Thursday, February 16, 2012

Day of Realization

I have been struggling with a self-imposed internal pressure to get a job. I think the feeling that you always need more and more money, and therefore must work to attain it is something ingrained in a lot of us. If I'm not striving towards the goal of earning money and furthering my career, I automatically feel guilty like I should be doing something, and if not, I'm just being lazy and that's bad. This is ridiculous because I will only be here for three months, (really just two and a half months now), which makes finding work nearly impossible as nobody wants to go to the trouble of hiring and getting a visa for someone in my situation. Nevertheless, I have trouble letting it go and just enjoying my time here.

Today I've made the decision to let it go. I'm no longer going to worry about finding work while I'm here. I'm going to be content just taking it easy, going to museums and sight-seeing. I came to this decision thanks to a conversation I had with a local who I met by chance about a week ago.

I sometimes go grocery shopping at a store called FairPrice. The name makes me laugh, and although everyone knows that the prices are anything but fair, people still shop there because the location is convenient and it's open 24 hours.

While shopping at FairPrice I was having trouble deciding which dumplings to buy for my new rice/cooker steamer, so I asked a lady next to me for advice. We got to talking, and it turned out we had a lot in common.

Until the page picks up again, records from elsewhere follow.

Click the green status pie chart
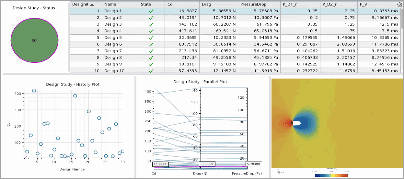Viewport: 404px width, 179px height. 34,40
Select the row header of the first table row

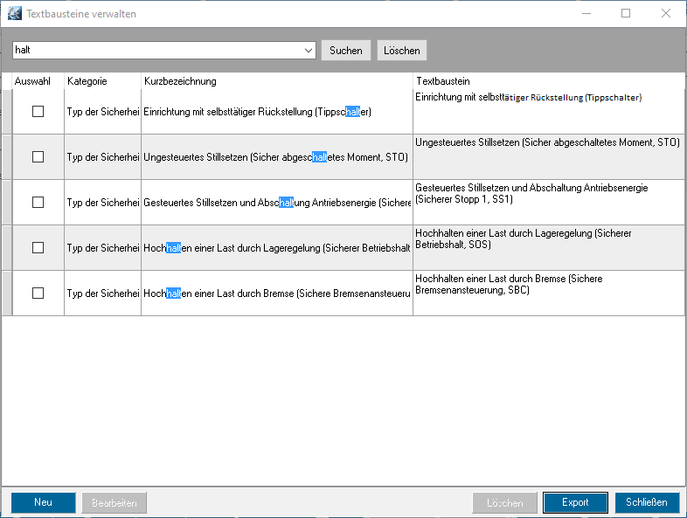(6, 112)
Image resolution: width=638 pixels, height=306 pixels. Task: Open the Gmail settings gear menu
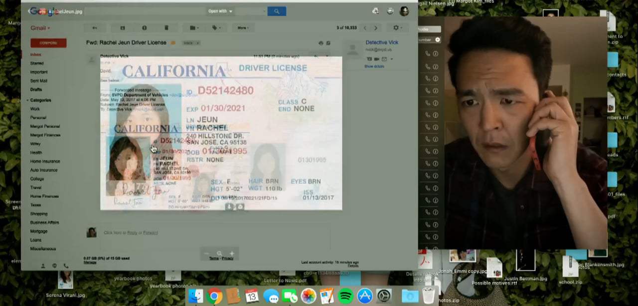pyautogui.click(x=397, y=28)
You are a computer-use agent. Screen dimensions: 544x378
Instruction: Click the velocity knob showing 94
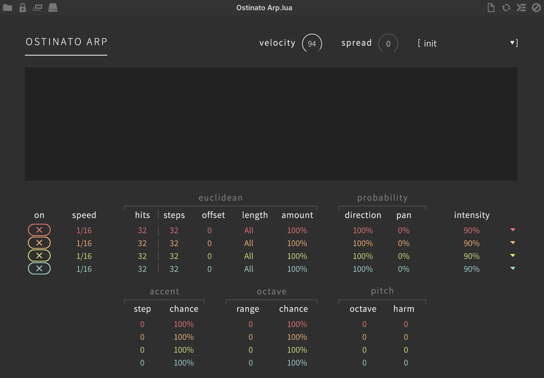click(312, 43)
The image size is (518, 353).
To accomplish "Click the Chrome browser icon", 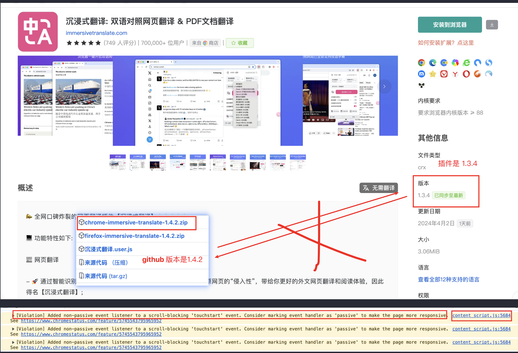I will click(421, 63).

Like me, Christine had lived in Germany for a time, and I reminded her of when she first arrived in Munich and everything was strange and new. What's more, it turns out that as a child she lived in the same building as I'm living in now. It was one of those moments where you feel a connection with a total stranger and that the world is the size of a pea.

Today Christine came over and took me to Holland Village for lunch. On the way there I asked about her stay in Germany.

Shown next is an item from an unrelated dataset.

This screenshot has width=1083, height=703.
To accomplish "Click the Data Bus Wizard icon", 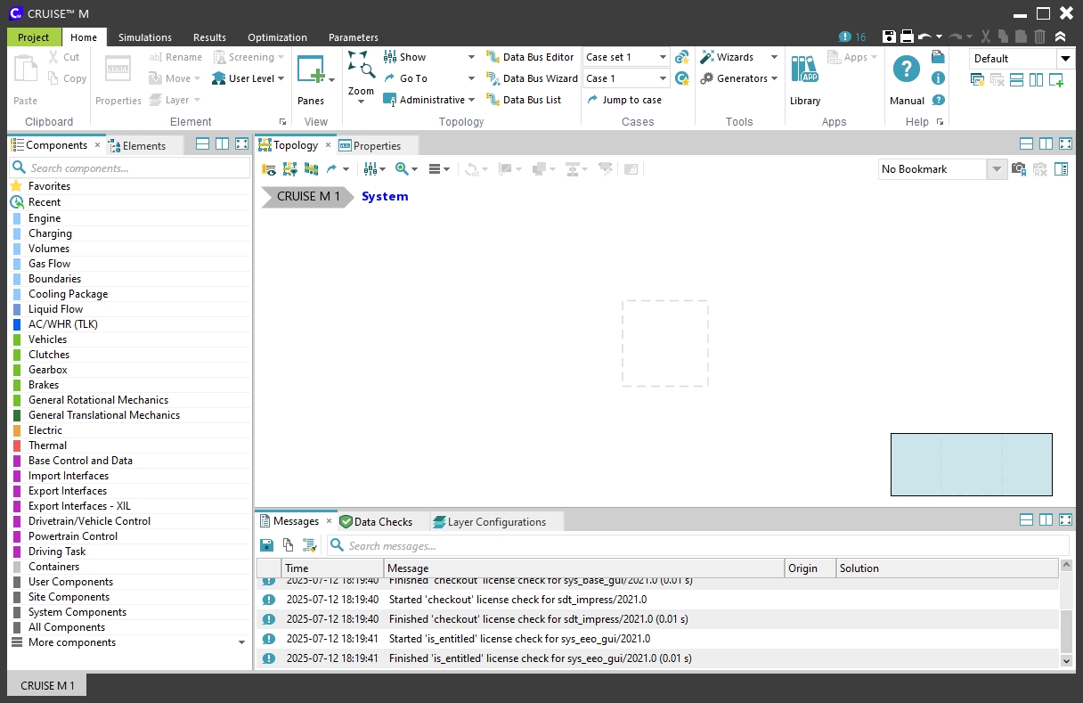I will 493,78.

"What did you do while you were in Munich?"

"I took a lot of walks. Went sightseeing, met friends and visited museums. Like you," she said. "I was so relaxed because I didn't have to work." She looked so happy reminiscing about the time she spent there that it made me think.

What am I doing? I should be enjoying my time here because it may be one of the best times of my life. I could tell that for Christine, being with me brought back lots of happy memories of her sojourn in Munich and that I should appreciate this opportunity I had.

In Holland Village we went to a hawker center to get food. Christine took me around to all the different stalls and explained a little bit about the various dishes. Eventually we settled on a Malaysian dish called Nasi Lemak that consisted of rice steamed with coconut milk, omelette, deep fried anchovies, peanuts, and deep fried chicken. I thought the combination of peanuts with the anchovies and rice would be weird, but it was actually really delicious.

A Malaysian dish called Nasi Lemak

The good thing about life is that we are constantly growing, learning, and experiencing new things. Thanks to people we meet and new places we go, this sparks realizations that hopefully bring us more appreciation for life so we can enjoy our time wherever we are a little bit more.